**Exercise requirements:** Only the lines from the one that contains "Task: Close the Register Event dialog" through the last line of the records should appear, each printed exactly as it is.

** Material supplied follows **

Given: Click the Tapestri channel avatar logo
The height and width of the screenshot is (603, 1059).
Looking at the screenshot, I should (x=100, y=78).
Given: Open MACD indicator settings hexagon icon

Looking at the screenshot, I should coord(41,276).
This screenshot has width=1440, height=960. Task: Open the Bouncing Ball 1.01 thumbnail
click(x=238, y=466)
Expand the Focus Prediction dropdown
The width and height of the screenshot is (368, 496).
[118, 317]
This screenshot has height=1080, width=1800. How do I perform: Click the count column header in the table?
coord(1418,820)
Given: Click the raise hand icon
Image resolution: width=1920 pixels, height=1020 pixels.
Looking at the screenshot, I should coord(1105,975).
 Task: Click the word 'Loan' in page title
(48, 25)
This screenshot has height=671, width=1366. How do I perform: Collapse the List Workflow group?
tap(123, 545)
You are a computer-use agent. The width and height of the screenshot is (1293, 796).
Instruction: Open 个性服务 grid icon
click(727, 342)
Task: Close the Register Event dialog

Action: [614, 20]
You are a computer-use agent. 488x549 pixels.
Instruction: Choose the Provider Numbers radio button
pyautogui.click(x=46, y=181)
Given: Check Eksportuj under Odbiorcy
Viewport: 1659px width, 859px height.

** End of Material supplied **

**Output for this task:**
Task: Close the Register Event dialog

Action: [614, 20]
You are a computer-use agent. 488x549 pixels.
Instruction: Choose the Provider Numbers radio button
pyautogui.click(x=46, y=181)
Given: Check Eksportuj under Odbiorcy
Viewport: 1659px width, 859px height.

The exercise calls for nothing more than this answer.